Records for the exercise —
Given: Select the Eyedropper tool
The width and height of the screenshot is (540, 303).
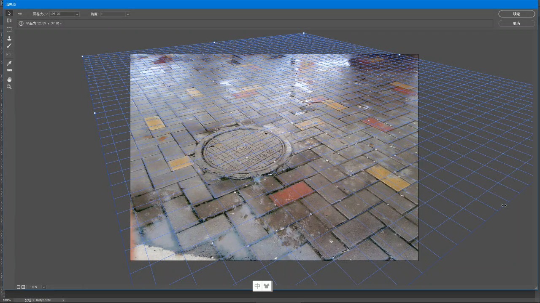Looking at the screenshot, I should [x=9, y=63].
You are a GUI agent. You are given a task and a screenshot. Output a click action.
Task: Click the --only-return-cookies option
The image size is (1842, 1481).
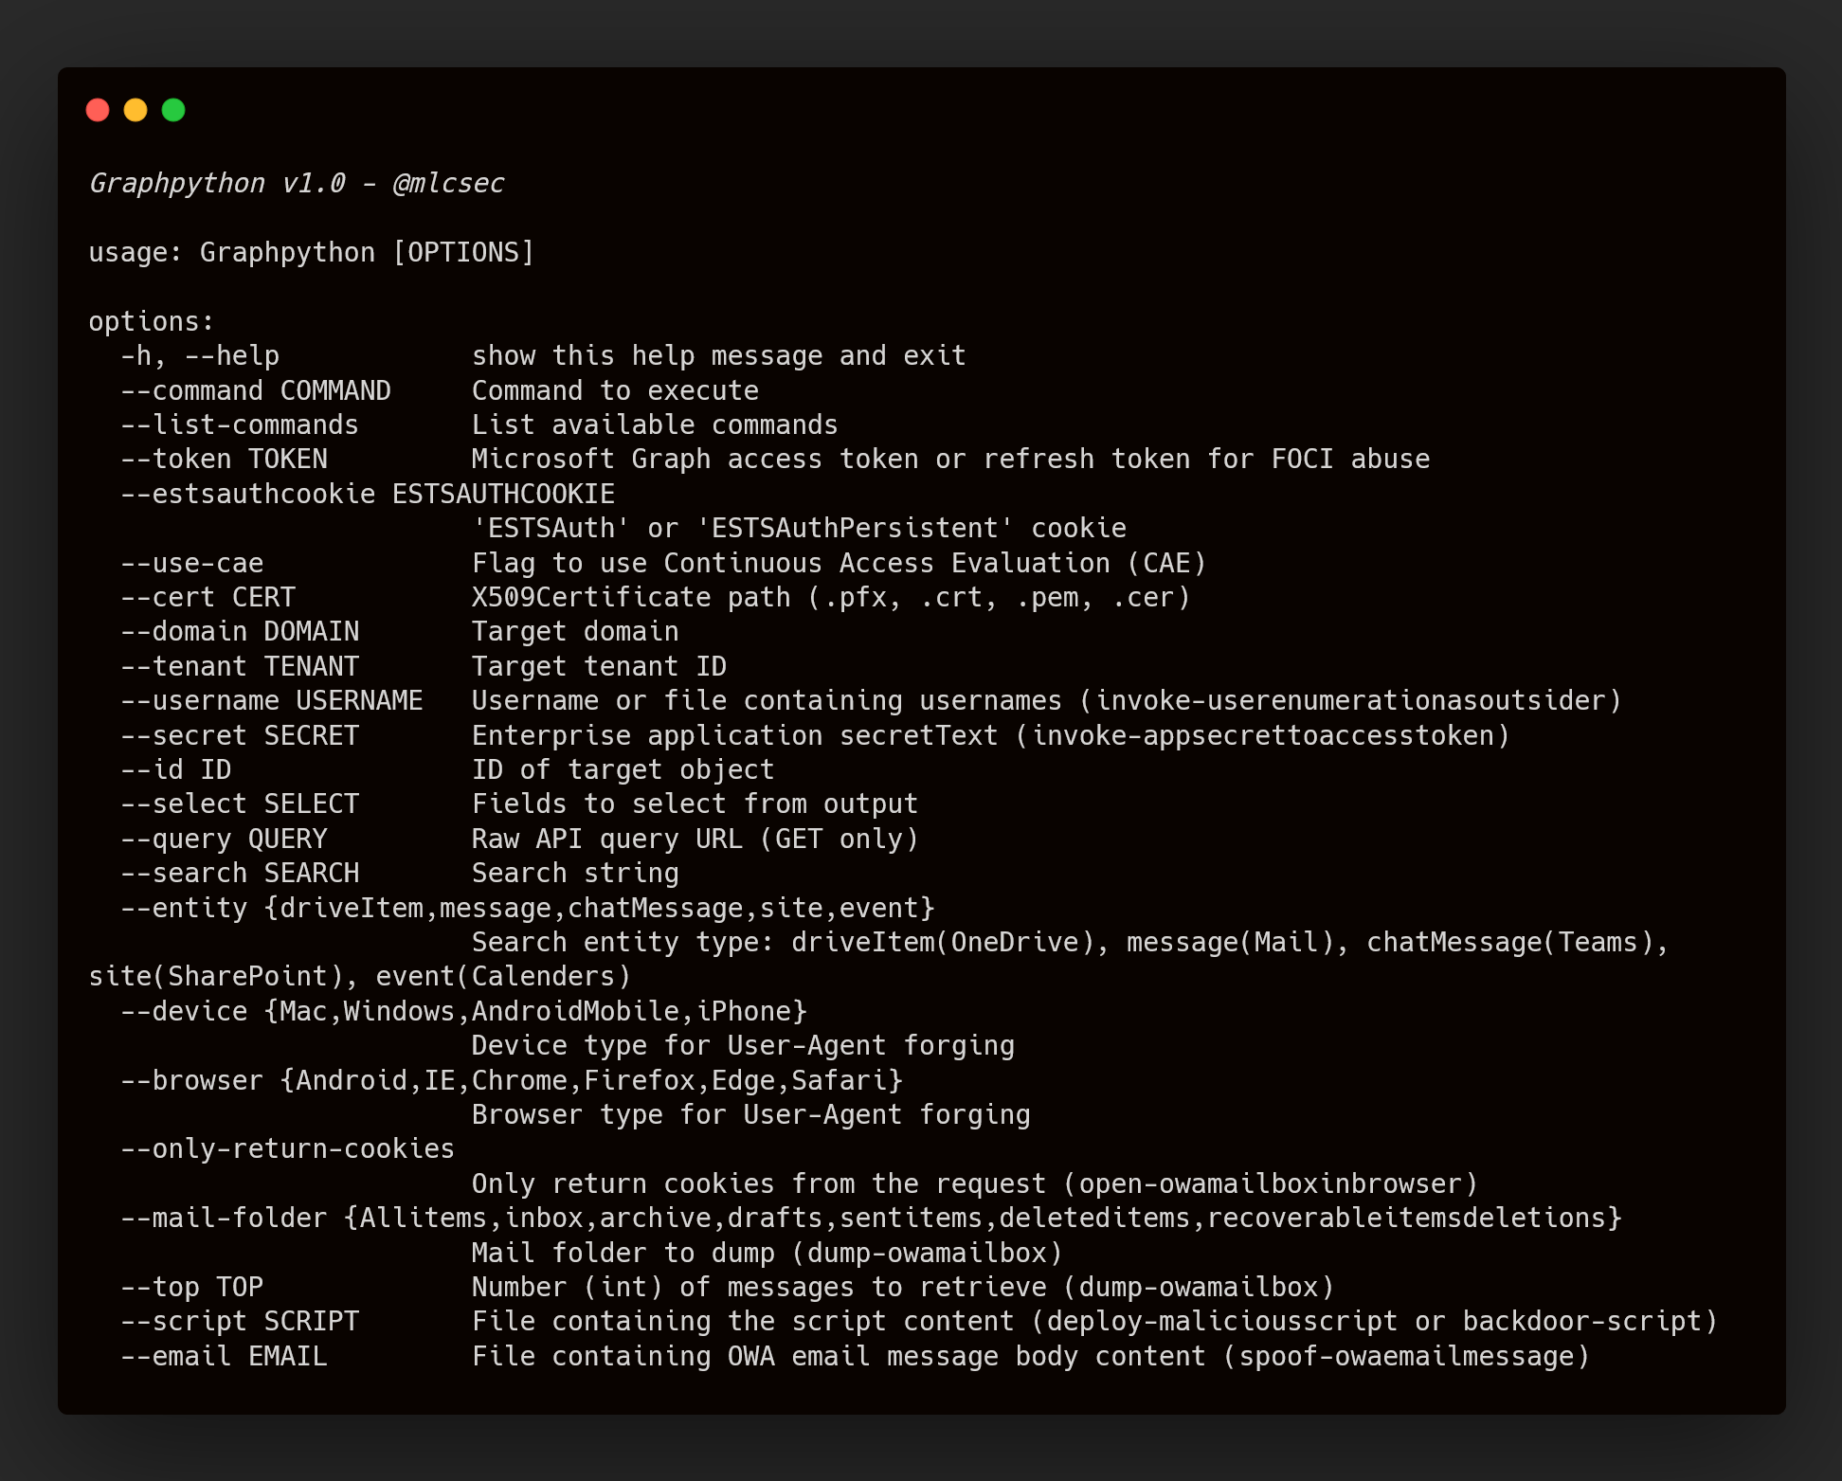(288, 1148)
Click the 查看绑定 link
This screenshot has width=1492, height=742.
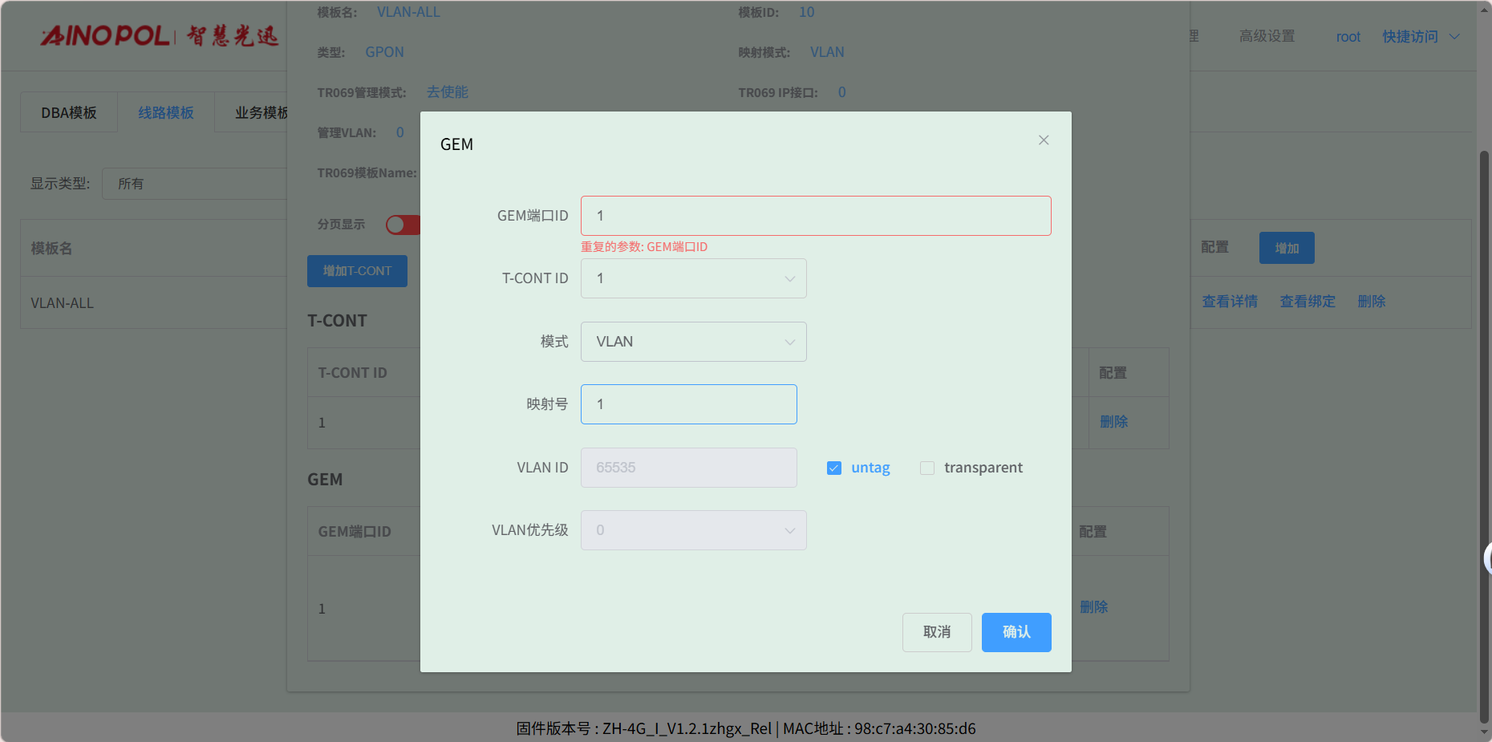coord(1308,302)
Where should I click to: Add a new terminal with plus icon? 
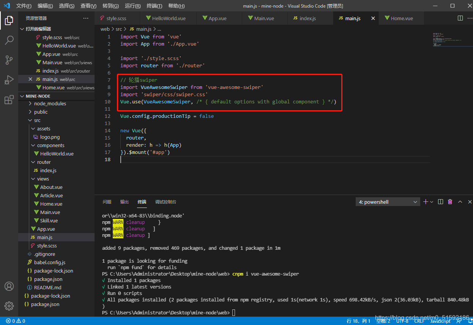426,202
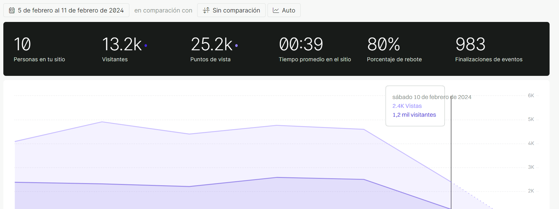Open 'Finalizaciones de eventos' metric
Image resolution: width=559 pixels, height=209 pixels.
(488, 49)
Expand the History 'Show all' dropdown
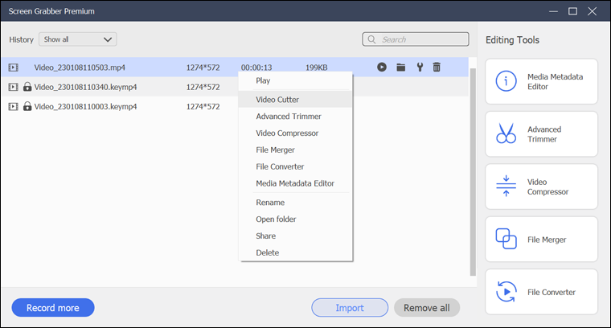This screenshot has width=611, height=328. point(78,39)
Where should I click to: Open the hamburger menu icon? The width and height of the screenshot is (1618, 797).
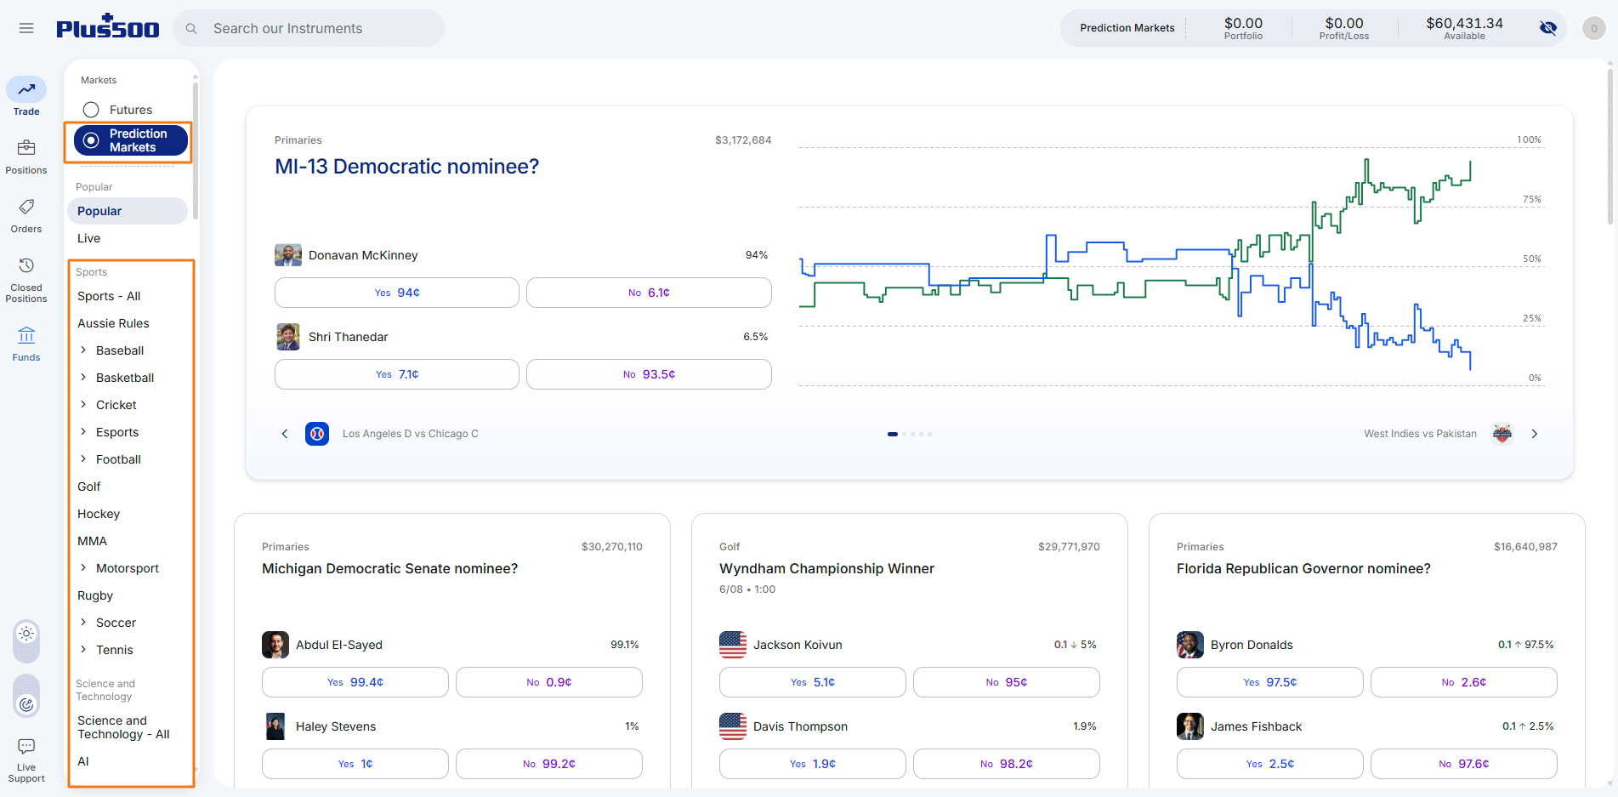click(x=26, y=28)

Goal of the exercise —
Take the material above from its first line through the line that has "Click the 查看绑定 link" and copy it exactly, without any pictures.

Solved exercise —
Given: Select the Eyedropper tool
The width and height of the screenshot is (540, 303).
Looking at the screenshot, I should [x=9, y=63].
You are a GUI agent. You are given a task and a screenshot. Output a click action.
Task: Click the --only-return-cookies option
The image size is (1842, 1481).
(288, 1148)
Click the 查看绑定 link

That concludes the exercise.